CEO Sundar Pichai put it plainly on an earnings call: “We’ve taken a full, deep, full-stack approach to AI. And that really plays out.”

That approach accelerated after a 2023 reorganisation that placed DeepMind’s Demis Hassabis at the helm of Google’s combined AI division. Hassabis’s mandate: focus almost entirely on frontier models and pull ahead. He has reportedly kept key talent from defecting, despite multimillion-dollar offers from rivals.

Google’s meteoric market rally and the warnings

Alphabet’s rally has pushed its valuation beyond historic norms. Its forward earnings multiple has risen to 27x — above its 10-year average of 20x, Bloomberg noted. Its 14-day Relative Strength Index (RSI) has touched 75, indicating the stock may be overbought.

Matthew Maley of Miller Tabak told Bloomberg that Google “could take the leadership role for the AI industry going forward,” but cautioned that the stock “could be due for a pullback.”
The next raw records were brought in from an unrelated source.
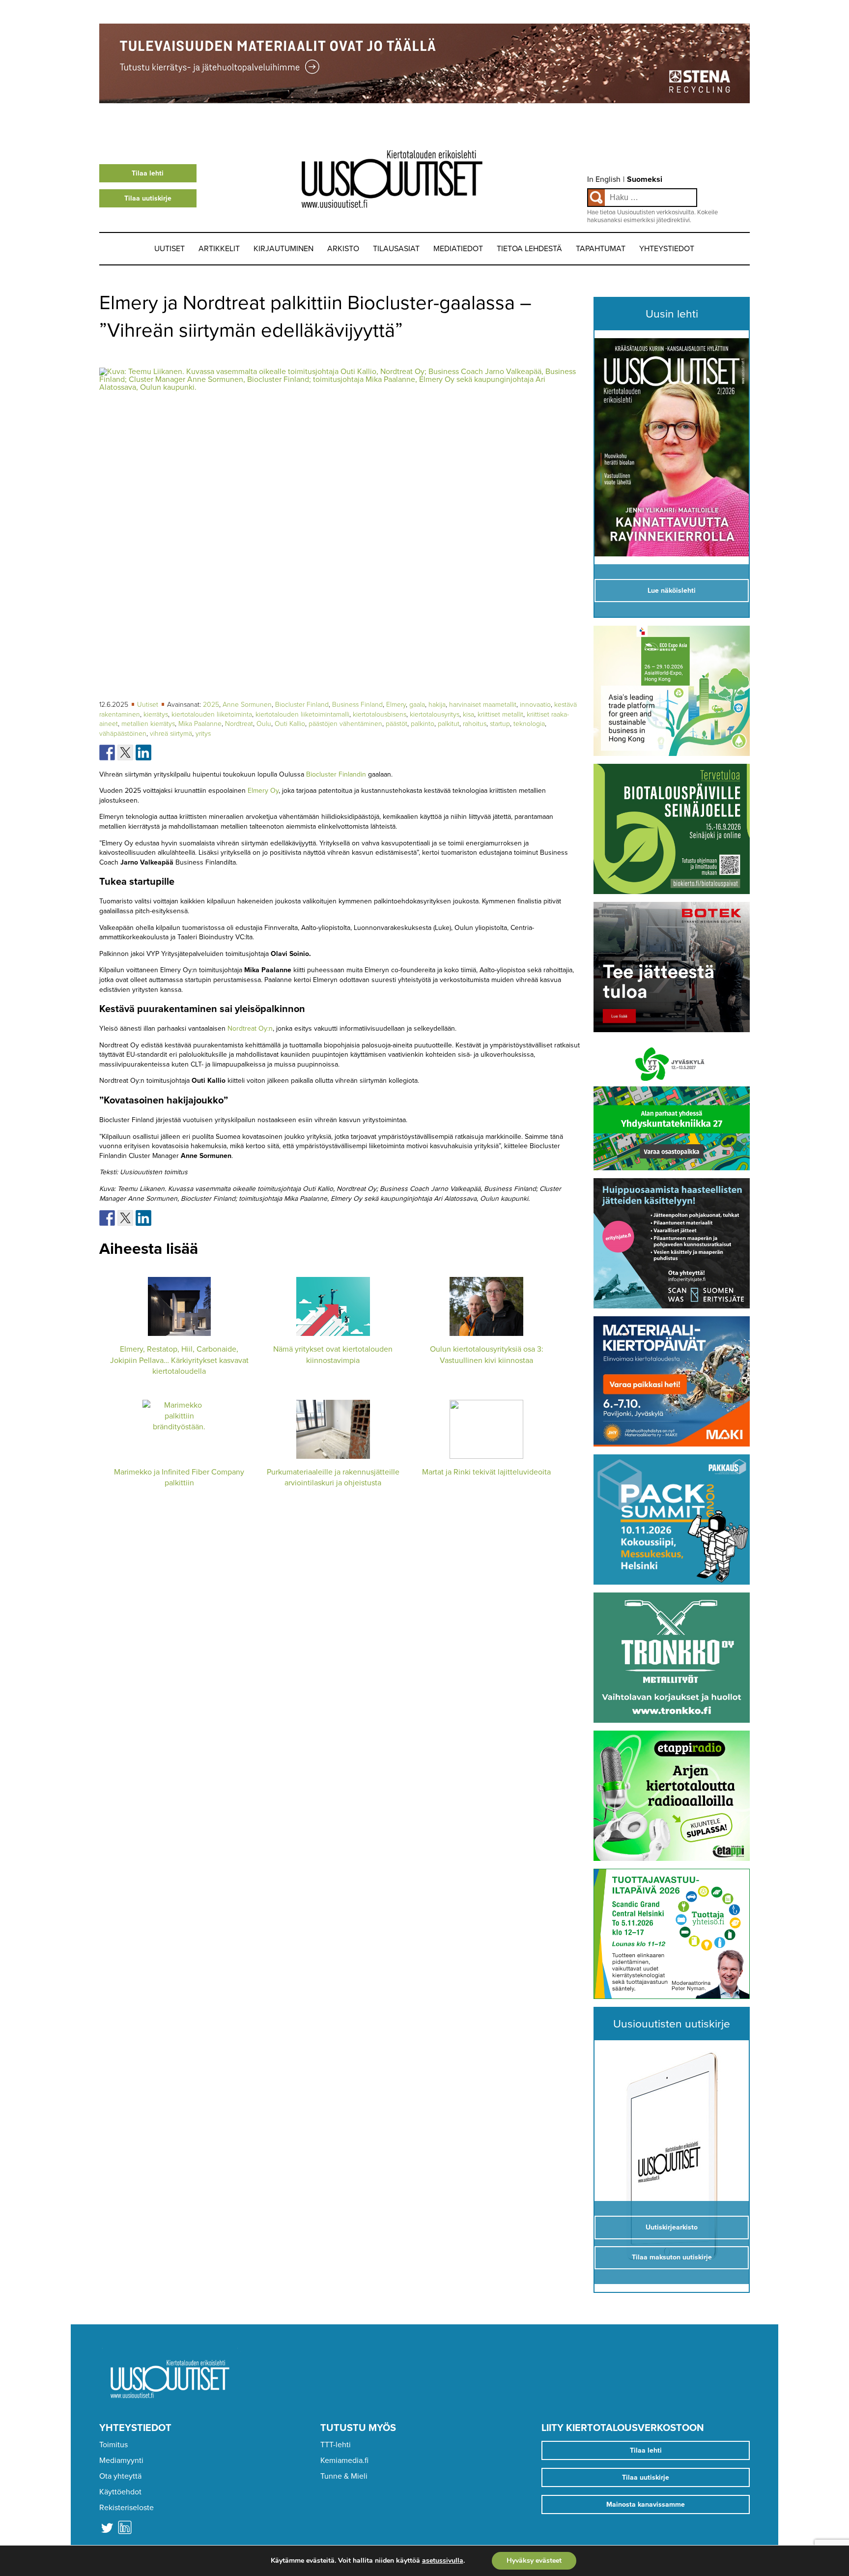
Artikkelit (219, 249)
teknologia (529, 724)
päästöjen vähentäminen (345, 724)
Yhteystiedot (666, 249)
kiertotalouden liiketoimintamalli (302, 714)
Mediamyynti (121, 2460)
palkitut (448, 724)
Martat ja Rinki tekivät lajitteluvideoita (486, 1472)
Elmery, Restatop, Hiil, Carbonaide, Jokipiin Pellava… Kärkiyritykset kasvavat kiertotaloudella (179, 1360)
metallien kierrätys (148, 724)
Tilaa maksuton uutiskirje (672, 2257)
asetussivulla (442, 2560)
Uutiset (169, 249)
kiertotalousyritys (434, 714)
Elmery (396, 704)
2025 (211, 704)
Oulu (263, 724)
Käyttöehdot (120, 2492)
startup (500, 724)
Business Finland (357, 704)
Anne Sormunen (247, 704)
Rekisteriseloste (126, 2508)
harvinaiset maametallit (482, 704)
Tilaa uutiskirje (147, 198)
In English (604, 179)
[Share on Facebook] (107, 752)
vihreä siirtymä (171, 733)
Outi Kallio (290, 724)
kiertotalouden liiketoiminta (211, 714)
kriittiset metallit (500, 714)
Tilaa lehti (148, 173)
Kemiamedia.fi (344, 2460)
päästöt (396, 724)
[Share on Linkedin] (143, 752)
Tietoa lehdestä (529, 249)
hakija (437, 704)
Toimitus (113, 2445)
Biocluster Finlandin (336, 774)
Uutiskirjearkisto (672, 2227)
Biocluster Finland (302, 704)
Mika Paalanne (200, 724)
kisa (468, 714)
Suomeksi (644, 179)
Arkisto (343, 249)
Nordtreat (239, 724)
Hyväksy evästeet (534, 2560)
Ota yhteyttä (120, 2476)
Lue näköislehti (672, 590)
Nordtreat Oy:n (250, 1028)
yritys (203, 733)
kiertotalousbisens (379, 714)
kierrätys (155, 714)
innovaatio (535, 704)
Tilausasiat (396, 249)
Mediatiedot (458, 249)
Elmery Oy (263, 790)
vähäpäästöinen (122, 733)
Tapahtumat (600, 249)
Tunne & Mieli (344, 2476)
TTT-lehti (335, 2445)
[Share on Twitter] (125, 752)
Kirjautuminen (283, 249)
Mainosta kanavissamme (645, 2504)
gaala (417, 704)
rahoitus (474, 724)
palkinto (422, 724)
The competition isn’t standing still

OpenAI still leads in consumer mindshare, though. ChatGPT recently hit 800 million weekly users, while Google says 650 million use its Gemini app. And OpenAI and Microsoft have deeper enterprise traction than Google Cloud, which remains third behind AWS and Azure.

However, Bloomberg notes that Google’s AI momentum is undeniable, even if its enterprise adoption lags. As Thomas Husson of Forrester told the publication: “It’s definitely fair to say that Google is back in the game with Gemini 3.”

To paraphrase Mark Twain, he added, reports of Google’s death “have been widely exaggerated.”

Also Read: Google’s AI infra spend triples to over $90 billion as Pichai plays down bubble fears

Three years in, OpenAI is no longer alone

As ChatGPT completes three years, the AI landscape looks very different from the one OpenAI dominated in 2022. Back then, Google was scrambling to respond to a product inspired by its own research. Today, Google has quietly turned its research depth, infrastructure and chip strategy into a formidable challenge to OpenAI’s first-mover advantage.

And as much as OpenAI pushed the industry into its generative AI era, it’s Google that spent the past three years assembling the machine that could define what comes next.